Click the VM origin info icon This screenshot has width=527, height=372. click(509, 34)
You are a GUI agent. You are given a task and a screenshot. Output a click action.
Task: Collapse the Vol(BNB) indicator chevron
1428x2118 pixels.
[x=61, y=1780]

===============

All the lines above must be output exactly, with none omitted.

Click the VM origin info icon This screenshot has width=527, height=372. click(509, 34)
You are a GUI agent. You are given a task and a screenshot. Output a click action.
Task: Collapse the Vol(BNB) indicator chevron
1428x2118 pixels.
[x=61, y=1780]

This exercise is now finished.